In some cases, when performing certain routines, smothering is combined with simultaneous compressive asphyxia. One example is overlay, in which an adult accidentally rolls over onto an infant during co-sleeping, an accident that often goes unnoticed and is mistakenly thought to be sudden infant death syndrome.[6]
In homicidal cases, the term burking is often ascribed to a killing method that involves simultaneous smothering and compression of the torso.[7] The term "burking" comes from the method William Burke and William Hare used to kill their victims during the West Port murders. They killed the usually intoxicated victims by sitting on their chests and suffocating them by putting a hand over their nose and mouth, while using the other hand to push the victim's jaw up. The corpses had no visible injuries, and were supplied to medical schools for money.[8]

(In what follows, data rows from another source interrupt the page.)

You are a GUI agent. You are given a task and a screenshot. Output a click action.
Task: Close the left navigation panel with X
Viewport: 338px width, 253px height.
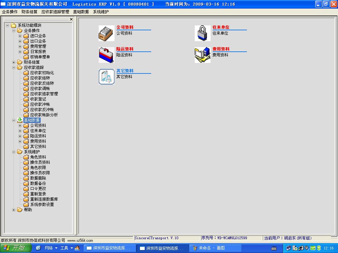pyautogui.click(x=71, y=19)

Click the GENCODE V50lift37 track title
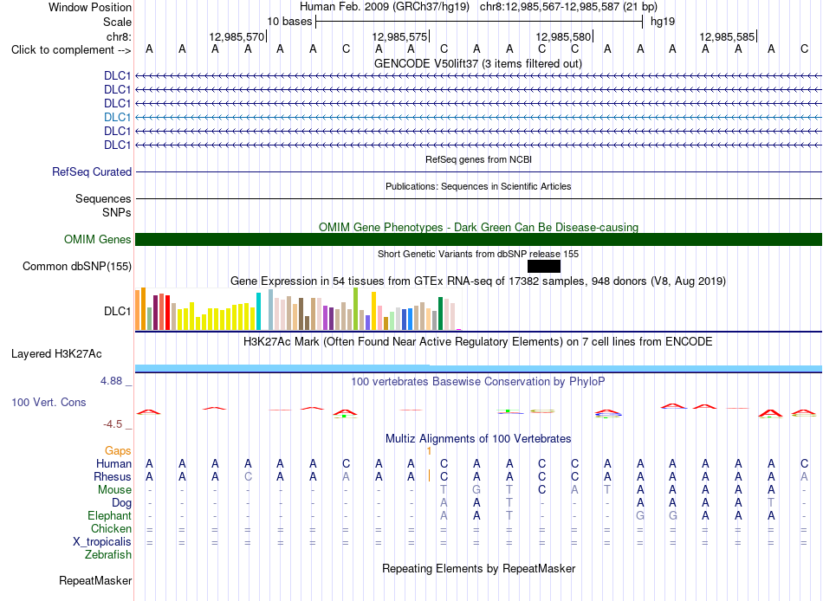(478, 63)
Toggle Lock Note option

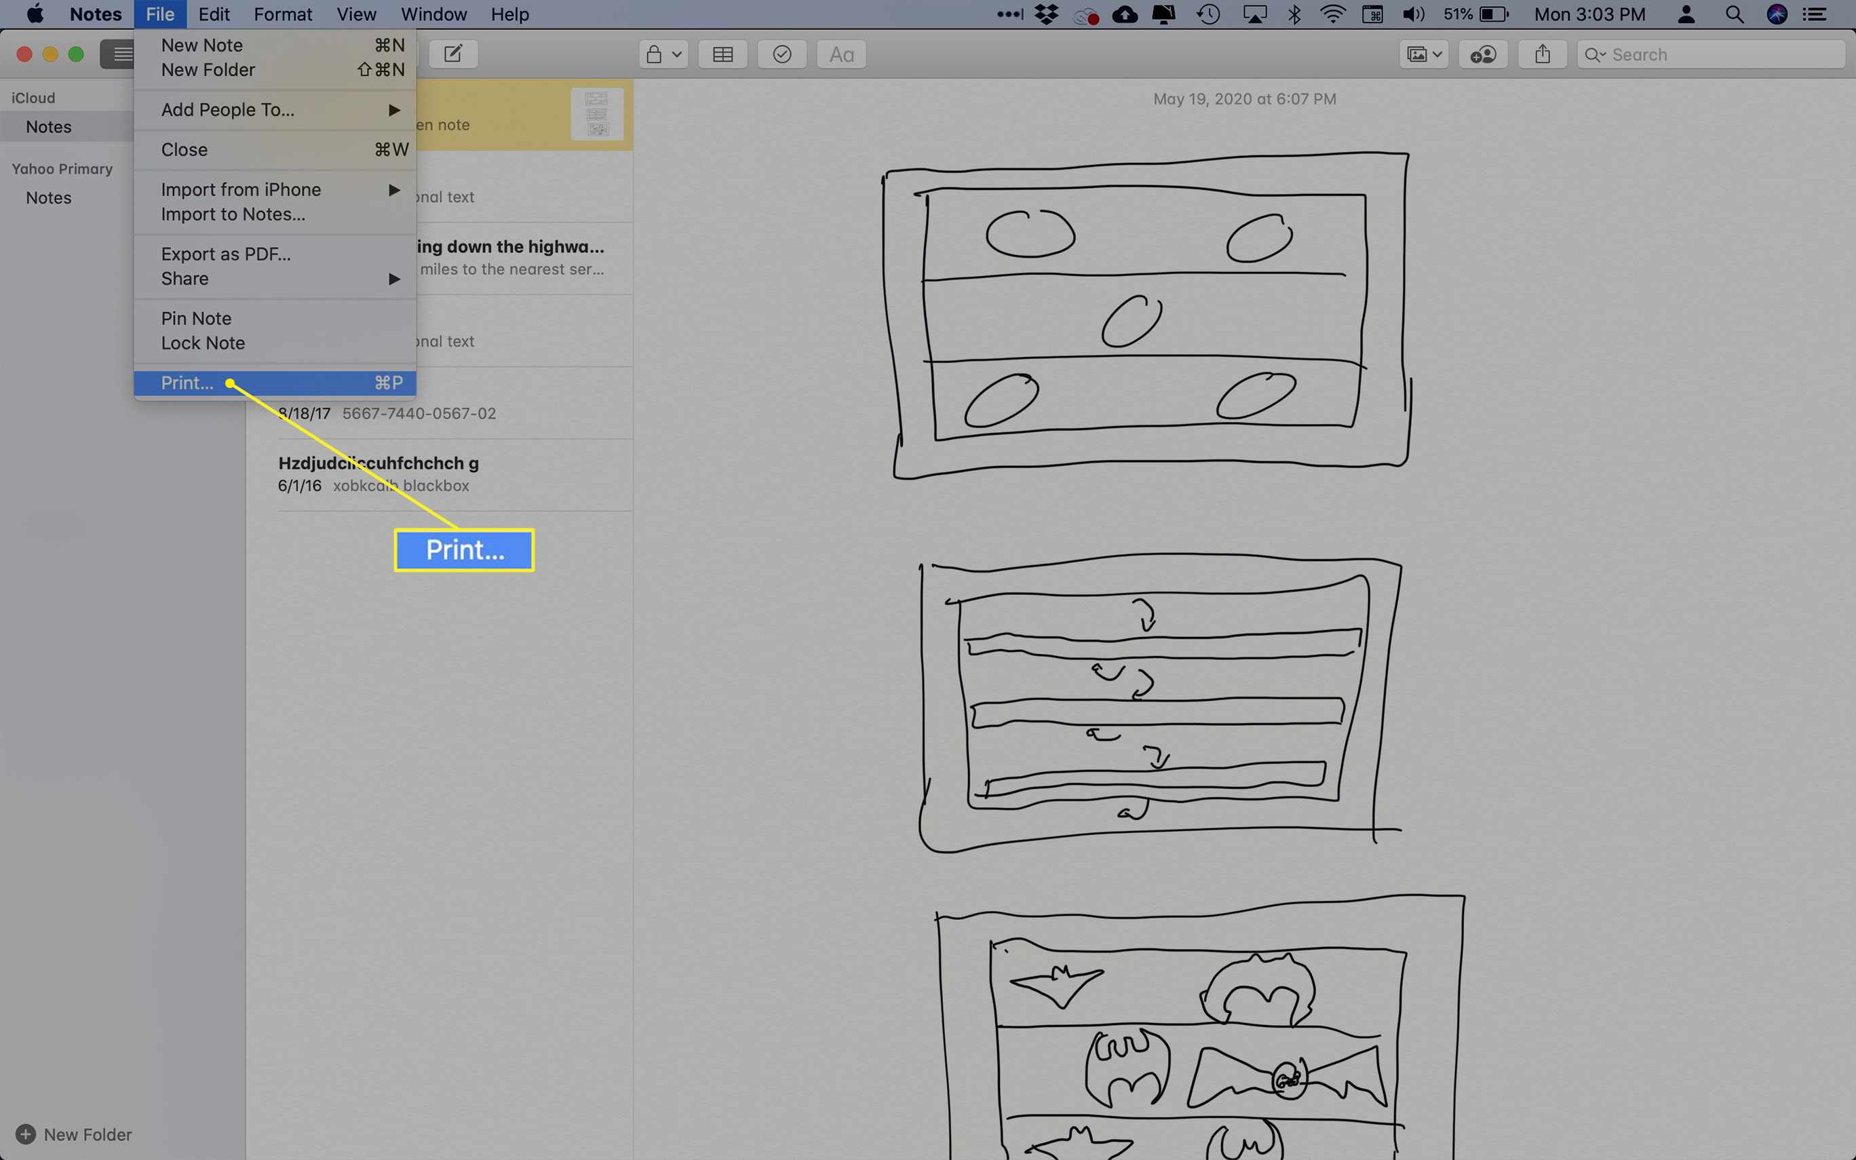pos(202,342)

Compressive asphyxia (also called chest compression) is mechanically limiting expansion of the lungs by compressing the torso, preventing breathing. "Traumatic asphyxia" or "crush asphyxia" usually refers to compressive asphyxia resulting from being crushed or pinned under a large weight or force, or in a crowd crush.[9] An example of traumatic asphyxia is a person who jacks up a car to work on it from below, and is crushed by the vehicle when the jack fails.[7] Constrictor snakes such as boa constrictors kill through slow compressive asphyxia, tightening their coils every time the prey breathes out rather than squeezing forcefully. In cases of an adult co-sleeping with an infant ("overlay"), the heavy sleeping adult may move on top of the infant, causing compression asphyxia.
In fatal crowd disasters, compressive asphyxia from being crushed against the crowd causes all or nearly all deaths, rather than blunt trauma from trampling. This is what occurred at the Ibrox disaster in 1971, where 66 Rangers fans died; the 1979 The Who concert disaster where 11 died; the Luzhniki disaster in 1982, when 66 FC Spartak Moscow fans died; the Hillsborough disaster in 1989, where 97 Liverpool fans were crushed to death in an overcrowded terrace, 95 of the 97 from compressive asphyxia, 93 dying directly from it and 3 others from related complications; the 2021 Meron crowd crush where 45 died; the Astroworld Festival crowd crush in 2021, where 10 died; and the Seoul Halloween crowd crush in 2022, where at least 159 died during Halloween celebrations.[10][11]
In confined spaces, people are forced to push against each other; evidence from bent steel railings in several fatal crowd accidents has shown horizontal forces over 4500 N (equivalent to a weight of approximately 450 kg or 1000 lbs). In cases where people have stacked up on each other in a human pile, it has been estimated that those at the bottom are subjected to around 380 kg (840 lbs) of compressive weight.[12]